In that first round Carmen Basilio, nonboxer, let only a couple of jabs give him pause, then surged in to attack the meat of the matter, Saxton's body, and pounded it with lefts and rights, precisely according to the plan he had announced days before. He scored with a solid right cross to the head. He took some jabs again, landed some of his own, and was rocked by a Saxton right. Moments later he was back again with his own right. He scored with a combination, a right to the body and a hook to the head. He outmaneuvered Saxton, bewildered him, pummeled him. He was fully in charge.
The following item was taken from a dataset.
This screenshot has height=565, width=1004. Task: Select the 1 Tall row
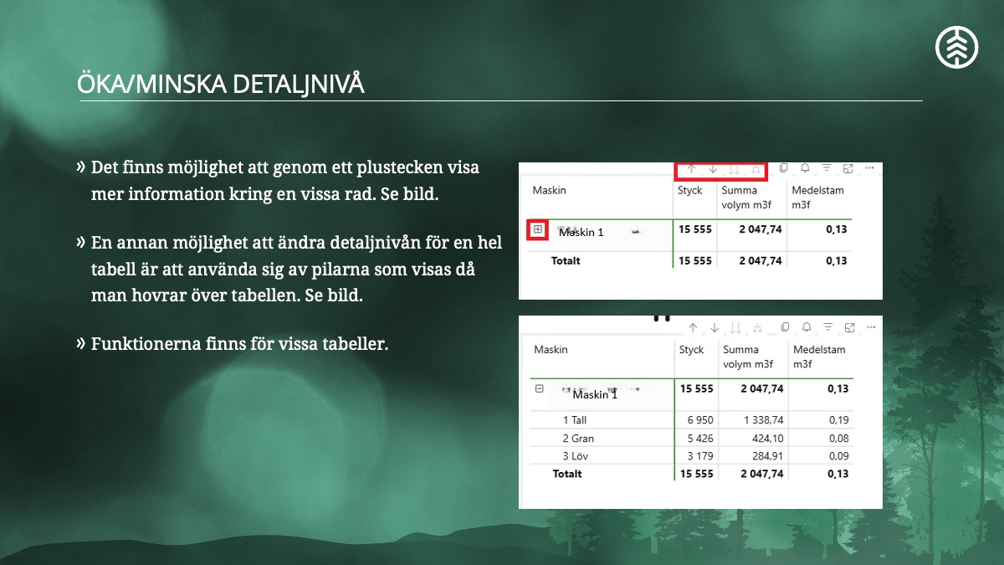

He won the next round by an even wider margin, though he fell back on the congenital weakness of the converted southpaw, a right-hand lead. He scored with the right-hand lead, slamming it to body and head, driving Saxton back, shifting opportunely from head to body. The orthodox Saxton was doing far less well with his lefts and resorted finally to his defensive maneuver, wrestling. They were wrestling as the bell rang, and when Basilio broke away Saxton hit him with a right. The crowd booed, clearing its throat for what was to follow. It booed quite a few times more as Referee Frank Gilmer separated the fighters repeatedly in a way which prevented Basilio from using his principal skill, infighting, for more than a few moments at a time.
Saxton won the third round on everybody's card. It was in this round that the padding in Saxton's left glove burst through the seams and forced a minute's halt while a new glove was substituted. Basilio managed to cross over some of Saxton's jabs with his right and he broke through to the body, too, but the incessant, head-snapping Saxton jabs piled up a lot of points. After the new glove was laced on, Saxton used it as part of a one-two combination and then, with more jabs, had Basilio retreating at the bell.
Scoring of the fourth round was a significant mystery. Referee Gilmer, who wound up the fight with a card showing Saxton the winner by two points, gave the round to Basilio. The judges, whose final cards had Saxton the winner by a preposterous seven points, gave it to Saxton. They may have been preoccupied. Here are the SI reporter's notes for the round: "Saxton [scores] with left uppercut. Basilio to the body. Basilio left hook. Basilio right cross. Basilio right to the body. Basilio begins body attack. Basilio beautiful right to the head. Saxton two lefts to head. Basilio gets him on ropes and pounds, winding up with left to head. Saxton right to head. Saxton left and right to head. Basilio drives to ropes." It was clearly a round in which Basilio was the effective aggressor, in which Saxton's defensive abilities were as nothing, and in which, if "ring generalship" means anything, Generalissimo Basilio was using his best field tactic—the furious, all-out attack—with the élan of a Patton slashing through France.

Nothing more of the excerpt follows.